Top of EXERCISE INPUTS

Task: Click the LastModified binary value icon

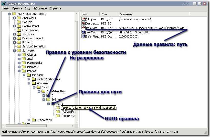Action: click(x=83, y=32)
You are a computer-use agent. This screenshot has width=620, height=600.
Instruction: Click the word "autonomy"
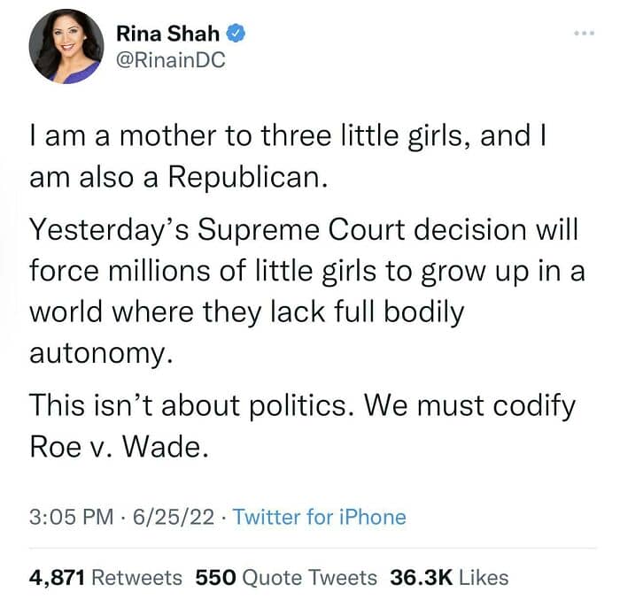coord(97,353)
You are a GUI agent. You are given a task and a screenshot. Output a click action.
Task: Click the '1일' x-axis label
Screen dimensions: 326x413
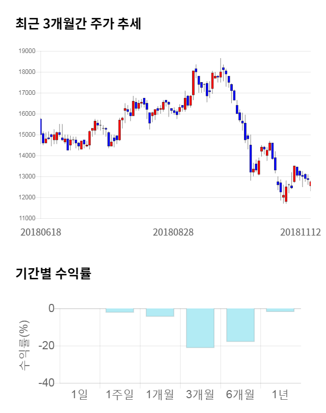[80, 394]
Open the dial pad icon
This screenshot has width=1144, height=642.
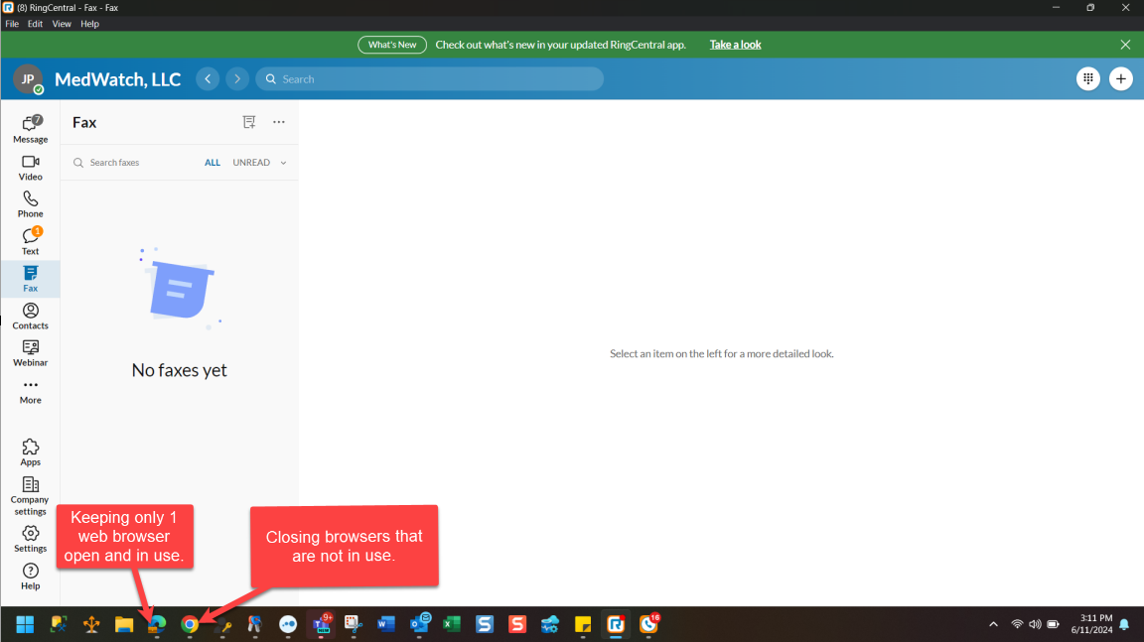click(1088, 79)
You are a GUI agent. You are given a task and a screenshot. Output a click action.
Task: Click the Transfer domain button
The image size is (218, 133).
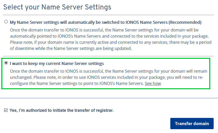(192, 124)
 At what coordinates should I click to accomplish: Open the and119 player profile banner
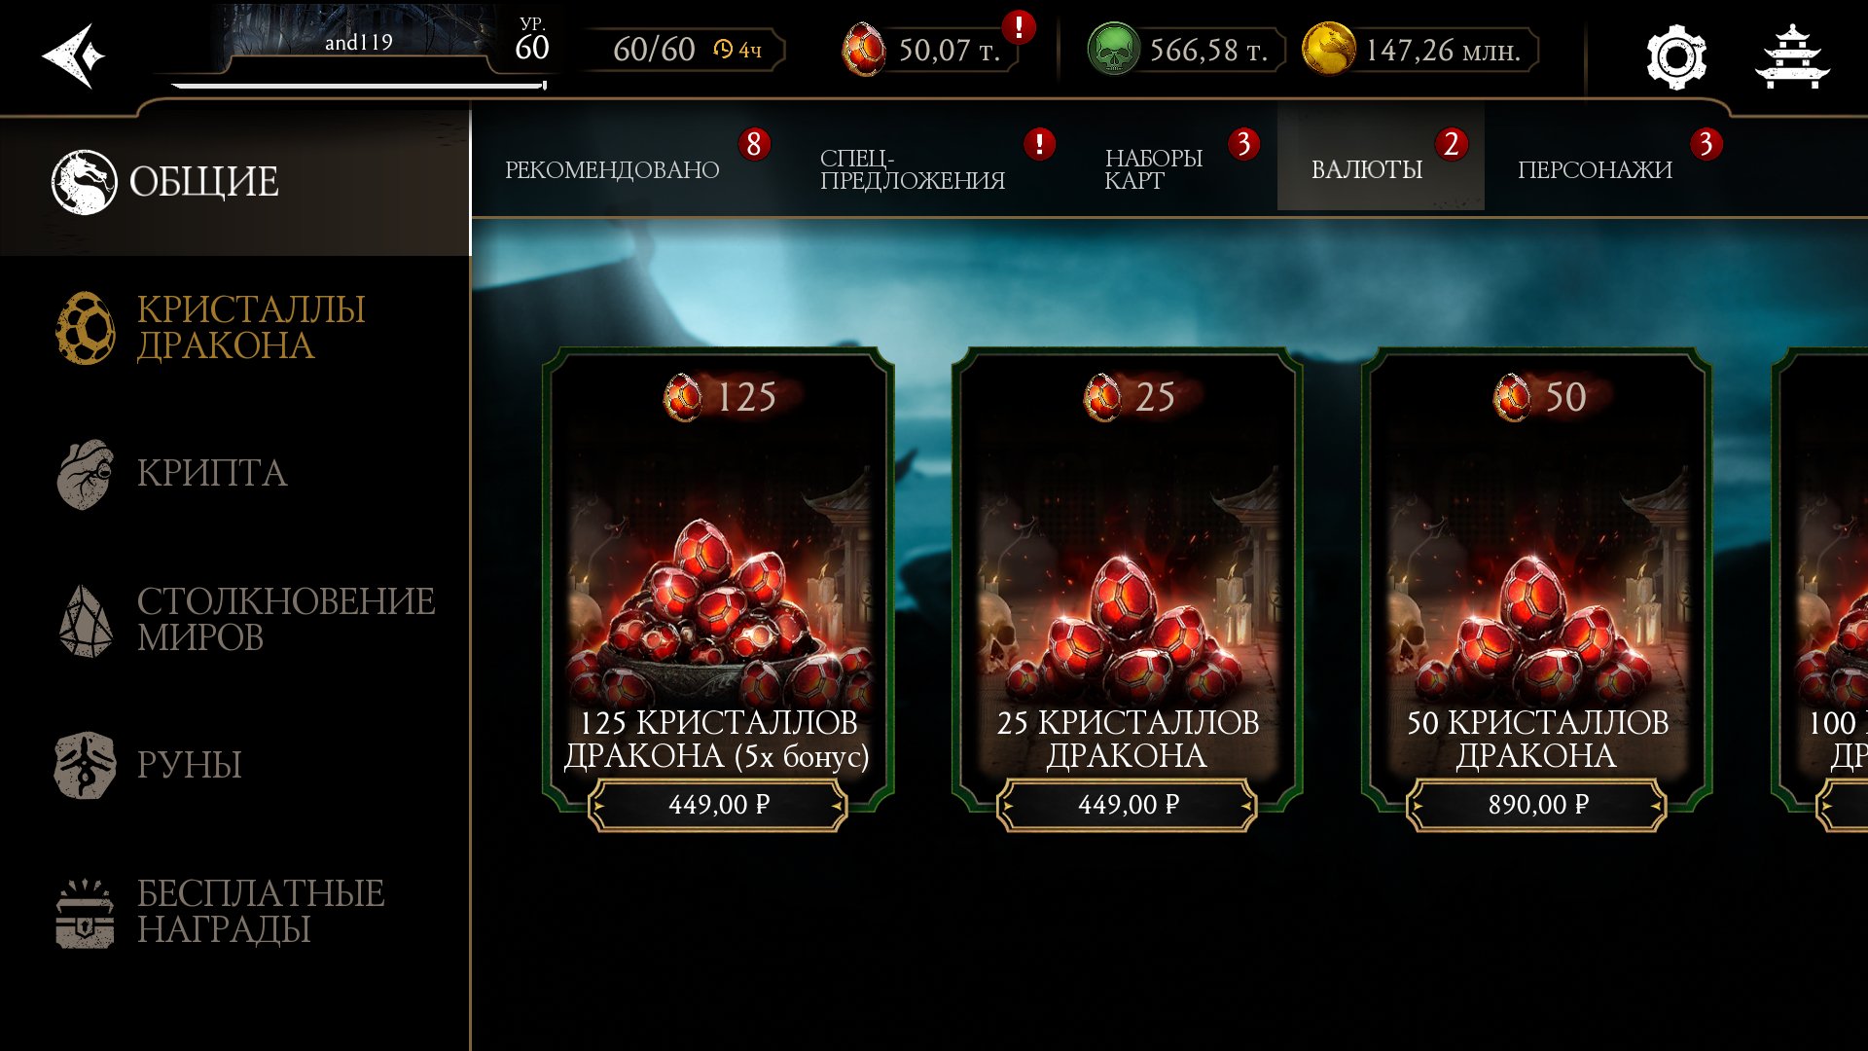pos(359,41)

Bottom of EXERCISE INPUTS

### WHAT TO PRODUCE
Please retype exactly the lines from the one containing "At what coordinates" through the last line of the records, both included, leaving out every picture.

### TASK OUTPUT
 At what coordinates should I click to accomplish: Open the and119 player profile banner
pos(359,41)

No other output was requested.